## [SHORT TASK]
Rewrite the listing below, changing every "Inspector" to "Properties" and keeping everything else the same.

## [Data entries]
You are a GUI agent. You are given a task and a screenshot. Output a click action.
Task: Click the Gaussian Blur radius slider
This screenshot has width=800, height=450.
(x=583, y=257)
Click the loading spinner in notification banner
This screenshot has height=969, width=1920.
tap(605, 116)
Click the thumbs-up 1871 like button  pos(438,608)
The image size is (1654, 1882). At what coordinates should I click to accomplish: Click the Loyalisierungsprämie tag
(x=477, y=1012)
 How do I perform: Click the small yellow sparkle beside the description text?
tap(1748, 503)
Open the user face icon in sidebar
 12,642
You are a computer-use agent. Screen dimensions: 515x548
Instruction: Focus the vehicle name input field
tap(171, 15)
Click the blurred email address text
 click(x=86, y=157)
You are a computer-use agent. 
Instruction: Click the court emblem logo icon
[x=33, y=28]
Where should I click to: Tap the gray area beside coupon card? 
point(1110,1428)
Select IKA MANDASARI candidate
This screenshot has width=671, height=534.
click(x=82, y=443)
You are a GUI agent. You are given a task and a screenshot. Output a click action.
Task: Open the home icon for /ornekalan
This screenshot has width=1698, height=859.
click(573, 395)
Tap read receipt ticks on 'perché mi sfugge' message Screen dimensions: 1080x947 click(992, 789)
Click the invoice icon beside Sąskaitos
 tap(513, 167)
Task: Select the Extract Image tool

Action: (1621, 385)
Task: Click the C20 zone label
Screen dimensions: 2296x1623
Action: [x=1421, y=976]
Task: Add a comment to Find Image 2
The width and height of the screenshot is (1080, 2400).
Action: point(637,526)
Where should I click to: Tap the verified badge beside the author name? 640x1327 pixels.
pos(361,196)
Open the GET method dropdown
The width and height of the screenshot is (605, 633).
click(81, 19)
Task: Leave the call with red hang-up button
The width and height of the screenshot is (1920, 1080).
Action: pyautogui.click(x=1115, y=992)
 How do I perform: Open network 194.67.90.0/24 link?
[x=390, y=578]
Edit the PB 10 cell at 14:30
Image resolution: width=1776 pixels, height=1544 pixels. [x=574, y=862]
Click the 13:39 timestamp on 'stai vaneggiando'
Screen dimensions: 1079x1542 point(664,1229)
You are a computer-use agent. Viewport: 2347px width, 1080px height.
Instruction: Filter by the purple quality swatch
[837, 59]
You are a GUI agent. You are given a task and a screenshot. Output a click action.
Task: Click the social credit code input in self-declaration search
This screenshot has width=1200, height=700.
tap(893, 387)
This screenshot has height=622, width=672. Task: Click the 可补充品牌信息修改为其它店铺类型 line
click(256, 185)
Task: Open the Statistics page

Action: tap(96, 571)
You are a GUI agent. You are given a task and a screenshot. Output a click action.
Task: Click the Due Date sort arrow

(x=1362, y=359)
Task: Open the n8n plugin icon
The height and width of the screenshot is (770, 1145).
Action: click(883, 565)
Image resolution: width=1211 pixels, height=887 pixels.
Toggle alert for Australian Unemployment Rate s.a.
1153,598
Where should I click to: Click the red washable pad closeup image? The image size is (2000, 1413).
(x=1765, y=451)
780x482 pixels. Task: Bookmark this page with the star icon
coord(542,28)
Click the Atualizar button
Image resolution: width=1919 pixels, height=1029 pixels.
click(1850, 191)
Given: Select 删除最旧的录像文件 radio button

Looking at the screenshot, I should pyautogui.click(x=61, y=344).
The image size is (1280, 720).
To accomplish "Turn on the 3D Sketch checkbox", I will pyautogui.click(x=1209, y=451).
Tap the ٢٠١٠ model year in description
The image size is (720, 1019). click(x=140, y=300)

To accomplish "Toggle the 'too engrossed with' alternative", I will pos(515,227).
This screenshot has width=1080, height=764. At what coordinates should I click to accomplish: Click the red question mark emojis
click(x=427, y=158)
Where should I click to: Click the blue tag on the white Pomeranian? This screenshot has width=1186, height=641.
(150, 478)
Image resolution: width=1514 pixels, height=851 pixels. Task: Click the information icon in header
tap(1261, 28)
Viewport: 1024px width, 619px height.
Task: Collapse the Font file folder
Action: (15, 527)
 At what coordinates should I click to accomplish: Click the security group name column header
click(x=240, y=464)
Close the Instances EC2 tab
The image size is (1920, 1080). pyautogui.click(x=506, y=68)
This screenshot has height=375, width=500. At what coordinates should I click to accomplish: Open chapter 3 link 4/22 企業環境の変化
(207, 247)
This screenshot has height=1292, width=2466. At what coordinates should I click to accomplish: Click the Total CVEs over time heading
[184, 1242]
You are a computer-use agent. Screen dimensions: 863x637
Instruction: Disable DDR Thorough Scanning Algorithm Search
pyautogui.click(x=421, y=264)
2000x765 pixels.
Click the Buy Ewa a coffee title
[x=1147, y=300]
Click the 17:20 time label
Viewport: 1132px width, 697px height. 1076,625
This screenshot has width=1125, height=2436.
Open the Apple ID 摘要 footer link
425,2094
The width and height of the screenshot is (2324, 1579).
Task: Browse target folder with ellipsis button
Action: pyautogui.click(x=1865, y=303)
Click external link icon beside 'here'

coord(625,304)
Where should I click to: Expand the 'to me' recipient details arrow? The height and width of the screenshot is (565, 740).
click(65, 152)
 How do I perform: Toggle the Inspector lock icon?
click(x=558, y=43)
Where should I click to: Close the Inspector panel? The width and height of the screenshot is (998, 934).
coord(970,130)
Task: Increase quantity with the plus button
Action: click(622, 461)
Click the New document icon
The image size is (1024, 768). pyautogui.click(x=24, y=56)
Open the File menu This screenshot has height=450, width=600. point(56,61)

## [RESULT OF THIS EXERCISE]
You are a GUI agent. You are given a task and a screenshot. Output a click action.
Task: Click the Gaussian Blur radius slider
This screenshot has width=800, height=450.
(x=583, y=257)
Click the loading spinner in notification banner
This screenshot has height=969, width=1920.
tap(605, 116)
Click the thumbs-up 1871 like button  pos(438,608)
The image size is (1654, 1882). At what coordinates should I click to accomplish: Click the Loyalisierungsprämie tag
(x=477, y=1012)
 How do I perform: Click the small yellow sparkle beside the description text?
tap(1748, 503)
Open the user face icon in sidebar
 12,642
You are a computer-use agent. Screen dimensions: 515x548
Instruction: Focus the vehicle name input field
tap(171, 15)
Click the blurred email address text
 click(x=86, y=157)
You are a computer-use agent. 
Instruction: Click the court emblem logo icon
[x=33, y=28]
Where should I click to: Tap the gray area beside coupon card? 
point(1110,1428)
Select IKA MANDASARI candidate
This screenshot has width=671, height=534.
click(x=82, y=443)
You are a GUI agent. You are given a task and a screenshot. Output a click action.
Task: Open the home icon for /ornekalan
This screenshot has width=1698, height=859.
click(573, 395)
Tap read receipt ticks on 'perché mi sfugge' message Screen dimensions: 1080x947 click(992, 789)
Click the invoice icon beside Sąskaitos
 tap(513, 167)
Task: Select the Extract Image tool

Action: (1621, 385)
Task: Click the C20 zone label
Screen dimensions: 2296x1623
Action: [x=1421, y=976]
Task: Add a comment to Find Image 2
The width and height of the screenshot is (1080, 2400).
Action: point(637,526)
Where should I click to: Tap the verified badge beside the author name? 640x1327 pixels.
pos(361,196)
Open the GET method dropdown
The width and height of the screenshot is (605, 633).
click(81, 19)
Task: Leave the call with red hang-up button
The width and height of the screenshot is (1920, 1080).
Action: pyautogui.click(x=1115, y=992)
 How do I perform: Open network 194.67.90.0/24 link?
[x=390, y=578]
Edit the PB 10 cell at 14:30
Image resolution: width=1776 pixels, height=1544 pixels. [x=574, y=862]
Click the 13:39 timestamp on 'stai vaneggiando'
Screen dimensions: 1079x1542 point(664,1229)
You are a computer-use agent. Viewport: 2347px width, 1080px height.
Instruction: Filter by the purple quality swatch
[837, 59]
You are a GUI agent. You are given a task and a screenshot. Output a click action.
Task: Click the social credit code input in self-declaration search
This screenshot has width=1200, height=700.
tap(893, 387)
This screenshot has height=622, width=672. Task: Click the 可补充品牌信息修改为其它店铺类型 line
click(256, 185)
Task: Open the Statistics page

Action: tap(96, 571)
You are a GUI agent. You are given a task and a screenshot. Output a click action.
Task: Click the Due Date sort arrow

(x=1362, y=359)
Task: Open the n8n plugin icon
The height and width of the screenshot is (770, 1145).
Action: click(883, 565)
Image resolution: width=1211 pixels, height=887 pixels.
Toggle alert for Australian Unemployment Rate s.a.
1153,598
Where should I click to: Click the red washable pad closeup image? The image size is (2000, 1413).
(x=1765, y=451)
780x482 pixels. Task: Bookmark this page with the star icon
coord(542,28)
Click the Atualizar button
Image resolution: width=1919 pixels, height=1029 pixels.
click(1850, 191)
Given: Select 删除最旧的录像文件 radio button

Looking at the screenshot, I should pyautogui.click(x=61, y=344).
The image size is (1280, 720).
To accomplish "Turn on the 3D Sketch checkbox", I will pyautogui.click(x=1209, y=451).
Tap the ٢٠١٠ model year in description
The image size is (720, 1019). click(x=140, y=300)

To accomplish "Toggle the 'too engrossed with' alternative", I will pos(515,227).
This screenshot has width=1080, height=764. At what coordinates should I click to accomplish: Click the red question mark emojis
click(x=427, y=158)
Where should I click to: Click the blue tag on the white Pomeranian? This screenshot has width=1186, height=641.
(150, 478)
Image resolution: width=1514 pixels, height=851 pixels. Task: Click the information icon in header
tap(1261, 28)
Viewport: 1024px width, 619px height.
Task: Collapse the Font file folder
Action: (15, 527)
 At what coordinates should I click to accomplish: Click the security group name column header
click(x=240, y=464)
Close the Instances EC2 tab
The image size is (1920, 1080). pyautogui.click(x=506, y=68)
This screenshot has height=375, width=500. At what coordinates should I click to accomplish: Open chapter 3 link 4/22 企業環境の変化
(207, 247)
This screenshot has height=1292, width=2466. At what coordinates should I click to accomplish: Click the Total CVEs over time heading
[184, 1242]
You are a computer-use agent. Screen dimensions: 863x637
Instruction: Disable DDR Thorough Scanning Algorithm Search
pyautogui.click(x=421, y=264)
2000x765 pixels.
Click the Buy Ewa a coffee title
[x=1147, y=300]
Click the 17:20 time label
Viewport: 1132px width, 697px height. 1076,625
This screenshot has width=1125, height=2436.
Open the Apple ID 摘要 footer link
425,2094
The width and height of the screenshot is (2324, 1579).
Task: Browse target folder with ellipsis button
Action: pyautogui.click(x=1865, y=303)
Click external link icon beside 'here'

coord(625,304)
Where should I click to: Expand the 'to me' recipient details arrow? The height and width of the screenshot is (565, 740).
click(65, 152)
 How do I perform: Toggle the Properties lock icon?
click(x=558, y=43)
Where should I click to: Close the Properties panel? The width and height of the screenshot is (998, 934).
coord(970,130)
Task: Increase quantity with the plus button
Action: click(622, 461)
Click the New document icon
The image size is (1024, 768). pyautogui.click(x=24, y=56)
Open the File menu This screenshot has height=450, width=600. point(56,61)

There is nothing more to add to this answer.